Provided data -
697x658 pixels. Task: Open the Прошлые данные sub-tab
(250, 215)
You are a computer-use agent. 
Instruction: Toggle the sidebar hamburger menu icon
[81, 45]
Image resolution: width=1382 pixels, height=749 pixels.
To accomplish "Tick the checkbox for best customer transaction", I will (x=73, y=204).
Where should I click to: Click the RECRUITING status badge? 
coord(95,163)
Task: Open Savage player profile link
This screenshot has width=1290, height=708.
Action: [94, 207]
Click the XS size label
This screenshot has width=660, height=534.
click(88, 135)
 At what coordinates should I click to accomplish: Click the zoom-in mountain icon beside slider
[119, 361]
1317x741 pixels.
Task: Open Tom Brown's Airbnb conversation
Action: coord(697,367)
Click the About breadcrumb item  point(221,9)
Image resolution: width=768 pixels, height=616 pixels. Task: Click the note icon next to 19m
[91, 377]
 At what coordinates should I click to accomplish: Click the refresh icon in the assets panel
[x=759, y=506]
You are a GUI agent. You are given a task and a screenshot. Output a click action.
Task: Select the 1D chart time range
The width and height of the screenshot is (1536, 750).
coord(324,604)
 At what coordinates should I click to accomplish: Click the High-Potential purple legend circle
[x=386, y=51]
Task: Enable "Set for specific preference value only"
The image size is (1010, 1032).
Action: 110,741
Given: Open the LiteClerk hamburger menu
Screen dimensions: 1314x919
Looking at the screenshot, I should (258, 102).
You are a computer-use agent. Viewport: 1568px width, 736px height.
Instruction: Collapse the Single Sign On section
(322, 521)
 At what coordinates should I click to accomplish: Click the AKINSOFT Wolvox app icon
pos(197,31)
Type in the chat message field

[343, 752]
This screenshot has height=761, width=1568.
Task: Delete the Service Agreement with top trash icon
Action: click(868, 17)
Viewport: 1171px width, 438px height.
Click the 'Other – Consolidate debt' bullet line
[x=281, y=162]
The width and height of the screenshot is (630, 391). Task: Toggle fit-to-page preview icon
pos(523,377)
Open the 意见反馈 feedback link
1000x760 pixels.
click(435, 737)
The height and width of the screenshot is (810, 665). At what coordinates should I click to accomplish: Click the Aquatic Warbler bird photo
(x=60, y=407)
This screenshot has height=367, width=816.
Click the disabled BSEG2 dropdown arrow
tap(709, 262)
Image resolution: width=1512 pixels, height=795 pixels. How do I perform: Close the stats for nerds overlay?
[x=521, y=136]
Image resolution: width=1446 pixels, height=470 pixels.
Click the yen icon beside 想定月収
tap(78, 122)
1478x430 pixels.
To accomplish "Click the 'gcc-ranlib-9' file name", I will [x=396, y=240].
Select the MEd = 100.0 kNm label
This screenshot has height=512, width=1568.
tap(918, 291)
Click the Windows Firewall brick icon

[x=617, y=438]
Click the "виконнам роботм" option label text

What the exercise asks -
The whole of the material above should be written out again, exactly.

Result below -
697x658 pixels. Task: Open the Прошлые данные sub-tab
(250, 215)
You are a computer-use agent. 
Instruction: Toggle the sidebar hamburger menu icon
[81, 45]
Image resolution: width=1382 pixels, height=749 pixels.
To accomplish "Tick the checkbox for best customer transaction", I will (x=73, y=204).
Where should I click to: Click the RECRUITING status badge? 
coord(95,163)
Task: Open Savage player profile link
This screenshot has width=1290, height=708.
Action: [94, 207]
Click the XS size label
This screenshot has width=660, height=534.
click(88, 135)
 At what coordinates should I click to accomplish: Click the zoom-in mountain icon beside slider
[119, 361]
1317x741 pixels.
Task: Open Tom Brown's Airbnb conversation
Action: coord(697,367)
Click the About breadcrumb item  point(221,9)
Image resolution: width=768 pixels, height=616 pixels. Task: Click the note icon next to 19m
[91, 377]
 At what coordinates should I click to accomplish: Click the refresh icon in the assets panel
[x=759, y=506]
You are a GUI agent. You are given a task and a screenshot. Output a click action.
Task: Select the 1D chart time range
The width and height of the screenshot is (1536, 750).
coord(324,604)
 At what coordinates should I click to accomplish: Click the High-Potential purple legend circle
[x=386, y=51]
Task: Enable "Set for specific preference value only"
The image size is (1010, 1032).
Action: 110,741
Given: Open the LiteClerk hamburger menu
Screen dimensions: 1314x919
Looking at the screenshot, I should (258, 102).
You are a computer-use agent. Viewport: 1568px width, 736px height.
Instruction: Collapse the Single Sign On section
(322, 521)
 At what coordinates should I click to accomplish: Click the AKINSOFT Wolvox app icon
pos(197,31)
Type in the chat message field

[343, 752]
This screenshot has height=761, width=1568.
Task: Delete the Service Agreement with top trash icon
Action: click(868, 17)
Viewport: 1171px width, 438px height.
Click the 'Other – Consolidate debt' bullet line
[x=281, y=162]
The width and height of the screenshot is (630, 391). Task: Toggle fit-to-page preview icon
pos(523,377)
Open the 意见反馈 feedback link
1000x760 pixels.
click(435, 737)
The height and width of the screenshot is (810, 665). At what coordinates should I click to accomplish: Click the Aquatic Warbler bird photo
(x=60, y=407)
This screenshot has height=367, width=816.
Click the disabled BSEG2 dropdown arrow
tap(709, 262)
Image resolution: width=1512 pixels, height=795 pixels. How do I perform: Close the stats for nerds overlay?
[x=521, y=136]
Image resolution: width=1446 pixels, height=470 pixels.
Click the yen icon beside 想定月収
tap(78, 122)
1478x430 pixels.
To accomplish "Click the 'gcc-ranlib-9' file name", I will [x=396, y=240].
Select the MEd = 100.0 kNm label
This screenshot has height=512, width=1568.
tap(918, 291)
Click the Windows Firewall brick icon

[x=617, y=438]
Click the "виконнам роботм" option label text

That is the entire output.